Chickenpox - Ignorance is not bliss.
Hilary Butler - Monday, October 20, 2014
Yesterday, TV3
treated New Zealand parents to a massive dose of ignorance with a story about a
boy called Boston, who had a nasty superinfection in chickenpox spots on his
back.
His mother is urging New Zealand parents to pay $50.00 so that their children
won’t suffer like her son did.
This story is a top class example of the elephant in the room ignored by
ignorant TV journalists today.
Boston’s complication has been known, for over two decades, to be a complication
of immune fragility - one cause of which is using PAMOL to reduce chickenpox
fevers.
Read this: (That blog addresses pamol generically, not specifically relating
to chickenpox, but maybe a blog on pamol and chickenpox will be my next job.)
Given that this boy got the chickenpox from his 3 year old sister, who plainly
did okay, why did the journalist not ask the doctors WHY the boy had trouble and
his sister did not?
The mother’s comment might have provided one blindingly obvious answer: “We
couldn’t control his temperature” Apparently this child just kept falling asleep
all the time. Which reminded me of another
TV3 documentary of Allan Smith where he wife commented that the
paracetamol knocked him out just about stone cold. Viruses, bacteria and
paracetamol are not a good mix and never have been. Not that most parents would
know, because doctors themselves appear to be ignorant about what is in their
own medical literature.
So, did Boston’s parents pile in pamol dose after pamol dose, and when that
didn't bring down his temperature, give yet more pamol????
I’m guessing – and it’s only a guess – that that is what those parents did, because
that’s what most parents do with fever.
Like I said, chickenpox is notorious for doing exactly what Boston’s chickenpox
did when anti-pyretics are used to control fever.
Why does pamol do that?
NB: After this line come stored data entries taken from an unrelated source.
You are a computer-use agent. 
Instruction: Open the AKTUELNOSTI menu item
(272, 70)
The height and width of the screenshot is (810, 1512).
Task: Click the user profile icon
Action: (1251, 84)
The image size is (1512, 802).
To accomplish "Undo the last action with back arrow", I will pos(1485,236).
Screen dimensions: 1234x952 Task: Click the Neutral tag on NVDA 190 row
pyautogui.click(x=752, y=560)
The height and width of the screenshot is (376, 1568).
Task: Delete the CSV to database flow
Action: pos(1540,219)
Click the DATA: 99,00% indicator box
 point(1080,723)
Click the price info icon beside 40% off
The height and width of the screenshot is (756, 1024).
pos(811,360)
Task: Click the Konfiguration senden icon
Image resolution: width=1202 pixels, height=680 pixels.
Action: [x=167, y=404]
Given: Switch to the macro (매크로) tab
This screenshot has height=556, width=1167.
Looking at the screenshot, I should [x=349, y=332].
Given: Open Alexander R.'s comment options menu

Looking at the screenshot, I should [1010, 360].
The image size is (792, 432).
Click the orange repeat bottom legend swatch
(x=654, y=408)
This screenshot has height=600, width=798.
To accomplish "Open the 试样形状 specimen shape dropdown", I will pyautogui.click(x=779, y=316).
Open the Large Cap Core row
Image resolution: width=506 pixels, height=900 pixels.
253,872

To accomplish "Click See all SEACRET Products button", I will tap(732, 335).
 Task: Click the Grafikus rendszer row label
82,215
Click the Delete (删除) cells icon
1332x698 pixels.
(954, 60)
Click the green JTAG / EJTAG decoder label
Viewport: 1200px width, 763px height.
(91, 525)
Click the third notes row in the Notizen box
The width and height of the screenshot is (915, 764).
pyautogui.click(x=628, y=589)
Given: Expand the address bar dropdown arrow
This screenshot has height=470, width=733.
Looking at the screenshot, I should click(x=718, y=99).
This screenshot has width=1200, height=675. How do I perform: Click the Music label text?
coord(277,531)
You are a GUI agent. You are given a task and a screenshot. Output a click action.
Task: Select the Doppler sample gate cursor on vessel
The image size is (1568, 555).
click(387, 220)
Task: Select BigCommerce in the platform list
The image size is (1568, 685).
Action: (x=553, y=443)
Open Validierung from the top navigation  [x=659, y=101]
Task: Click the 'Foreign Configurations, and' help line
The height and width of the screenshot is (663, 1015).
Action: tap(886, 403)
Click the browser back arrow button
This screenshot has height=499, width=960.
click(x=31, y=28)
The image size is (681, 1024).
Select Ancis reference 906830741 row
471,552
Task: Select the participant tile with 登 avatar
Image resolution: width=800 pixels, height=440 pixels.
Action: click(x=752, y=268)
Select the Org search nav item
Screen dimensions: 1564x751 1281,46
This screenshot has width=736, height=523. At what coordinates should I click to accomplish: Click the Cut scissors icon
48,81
Because PAMOL disables the arm of the immune
system which deals with the secondary bacterial infection which has set up in
the spots and THAT is why some children given fever reducers can land up
with Group A streptococcal infection complications.
And if Group A streptococcal infection is what this boy had, ….and if those
parents used constant pamol doses to try to reduce the fever, then PAMOL is
one reason why Boston landed up in trouble.
If that is the situation in this case, then the real story SHOULD have been to
warn parents NOT to use PAMOL for fever, during any infection. If that is not
the situation, then questions should have been asked about Boston's immune
system, because normal children do not respond to chickenpox this way. His
sister had no problems, so why did he?
The medical profession needs to educate all parents, that using pamol during any
infectious fever is child abuse because they know that pamol can increase the
duration, illness severity and the likelihood of dying from many infections.
For example, if that fever is related to any meningococcal infection, then pamol
increases the chance of Boston getting
the disease more seriously, and increases his chances of dying.
There will come a day when Pamol is banned as an over the counter medicine in
this country. It's already banned in many European countries. But that won’t
happen while Johnson and Johnson meticulously pulls the chains of the Ministry
of Health, so that J & J can extract the maximum dollar from Pamol for as long
as possible.
Until that time, there will be more Bostons in this world, simply because
doctors and hospitals refuse to educate parents about the immunological threat
posed by Pamol when used during any infectious fever.